Light-to-heavy Richtmyer-Meshkov instability experiments on the NIF
ORAL
Abstract
We report initial results from a NIF Discovery Science campaign to study Richtmyer-Meshkov instability (RMI) growth when a strong shock transits from a low- to high-density interface - the canonical “light-to-heavy” configuration widely explored in gas-driven shock tubes but not previously on NIF. The target couples a high-energy laser drive to an ablator which shock-accelerates a foam-plastic interface seeded with separate 100 and 200 µm sinusoidal modes in an iodine-doped CH tracer. The physics package dimensions were selected to maximize singly-shocked growth while minimizing Rayleigh-Taylor stabilization. The first three shots acquired BABL backlit radiographs at 55-70 ns. Unexpectedly low backlighter fluence provided too-low SNR on the primary gated x-ray detector, yet time-integrated image plate data shows mode growth broadly consistent with design simulations. A second shot day fields a higher-gain gated x-ray detector with a switch from Zn to Ni backlighting to improve SNR, enabling quantitative wavelength-resolved growth extraction and comparison to legacy UW-Madison shock tube and Omega-EP light-to-heavy RMI data. The presentation will cover platform design, experimental data, and preliminary analysis including a comparison to HYDRA simulations.

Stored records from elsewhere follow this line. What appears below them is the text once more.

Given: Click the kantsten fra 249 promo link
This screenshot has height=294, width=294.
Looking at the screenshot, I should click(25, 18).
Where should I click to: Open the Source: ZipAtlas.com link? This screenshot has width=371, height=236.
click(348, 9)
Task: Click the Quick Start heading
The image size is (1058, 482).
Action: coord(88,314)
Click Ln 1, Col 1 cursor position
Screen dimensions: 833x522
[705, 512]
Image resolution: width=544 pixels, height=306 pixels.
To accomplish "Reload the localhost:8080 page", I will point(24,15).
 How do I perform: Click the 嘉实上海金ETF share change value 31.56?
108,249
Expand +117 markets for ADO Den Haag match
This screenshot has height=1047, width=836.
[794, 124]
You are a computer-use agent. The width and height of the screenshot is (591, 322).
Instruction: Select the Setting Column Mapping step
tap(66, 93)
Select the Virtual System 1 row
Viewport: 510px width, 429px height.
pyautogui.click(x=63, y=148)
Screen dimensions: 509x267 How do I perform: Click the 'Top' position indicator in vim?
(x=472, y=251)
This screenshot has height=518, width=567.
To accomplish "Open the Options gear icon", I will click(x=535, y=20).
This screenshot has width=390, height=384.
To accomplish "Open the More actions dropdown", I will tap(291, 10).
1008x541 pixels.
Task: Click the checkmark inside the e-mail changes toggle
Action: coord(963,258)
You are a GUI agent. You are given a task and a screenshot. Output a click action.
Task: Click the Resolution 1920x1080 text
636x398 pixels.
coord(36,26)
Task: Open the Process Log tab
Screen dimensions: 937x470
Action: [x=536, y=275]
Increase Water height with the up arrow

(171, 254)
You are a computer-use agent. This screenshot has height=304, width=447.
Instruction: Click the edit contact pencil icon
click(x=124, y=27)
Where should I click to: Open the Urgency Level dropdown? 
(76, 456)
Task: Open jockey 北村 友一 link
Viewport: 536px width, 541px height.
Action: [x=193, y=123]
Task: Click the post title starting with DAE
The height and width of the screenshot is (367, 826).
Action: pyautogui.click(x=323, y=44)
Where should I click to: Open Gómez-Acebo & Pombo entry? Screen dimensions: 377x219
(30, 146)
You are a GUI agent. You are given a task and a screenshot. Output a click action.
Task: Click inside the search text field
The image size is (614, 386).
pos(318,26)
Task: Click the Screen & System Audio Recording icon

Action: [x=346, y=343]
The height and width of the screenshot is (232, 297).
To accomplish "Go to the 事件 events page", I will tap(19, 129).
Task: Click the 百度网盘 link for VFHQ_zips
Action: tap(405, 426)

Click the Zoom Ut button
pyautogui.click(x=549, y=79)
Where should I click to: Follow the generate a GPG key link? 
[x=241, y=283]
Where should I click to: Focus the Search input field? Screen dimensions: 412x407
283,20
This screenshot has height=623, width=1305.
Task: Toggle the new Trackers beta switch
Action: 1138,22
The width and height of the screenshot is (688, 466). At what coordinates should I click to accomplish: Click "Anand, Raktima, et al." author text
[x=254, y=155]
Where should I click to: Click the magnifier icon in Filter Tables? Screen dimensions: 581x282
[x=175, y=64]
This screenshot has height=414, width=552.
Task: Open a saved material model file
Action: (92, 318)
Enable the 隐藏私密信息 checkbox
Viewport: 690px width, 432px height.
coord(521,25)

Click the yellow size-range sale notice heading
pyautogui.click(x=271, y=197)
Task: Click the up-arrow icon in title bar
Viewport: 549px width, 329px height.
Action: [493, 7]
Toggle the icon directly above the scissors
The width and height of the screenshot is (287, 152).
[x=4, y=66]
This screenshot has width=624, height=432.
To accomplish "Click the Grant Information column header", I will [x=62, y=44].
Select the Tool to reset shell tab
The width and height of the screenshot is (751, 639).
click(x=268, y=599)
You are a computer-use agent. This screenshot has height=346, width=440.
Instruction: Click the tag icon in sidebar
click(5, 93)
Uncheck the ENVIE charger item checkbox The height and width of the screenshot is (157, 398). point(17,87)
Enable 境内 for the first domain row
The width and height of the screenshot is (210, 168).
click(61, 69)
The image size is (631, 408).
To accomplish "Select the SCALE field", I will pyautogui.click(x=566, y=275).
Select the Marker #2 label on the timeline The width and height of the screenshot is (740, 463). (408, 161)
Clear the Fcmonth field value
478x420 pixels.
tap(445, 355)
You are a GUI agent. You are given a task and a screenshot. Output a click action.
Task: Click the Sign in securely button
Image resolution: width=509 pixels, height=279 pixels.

*This work was supported by the U.S. Department of Energy through the Los Alamos National Laboratory. Los Alamos National Laboratory is operated by Triad National Security, LLC, for the National Nuclear Security Administration of U.S. Department of Energy (Contract No. 89233218CNA000001)This work was performed under the auspices of the U.S. Department of Energy by LawrenceLivermore National Laboratory under Contract DE-AC52-07NA27344.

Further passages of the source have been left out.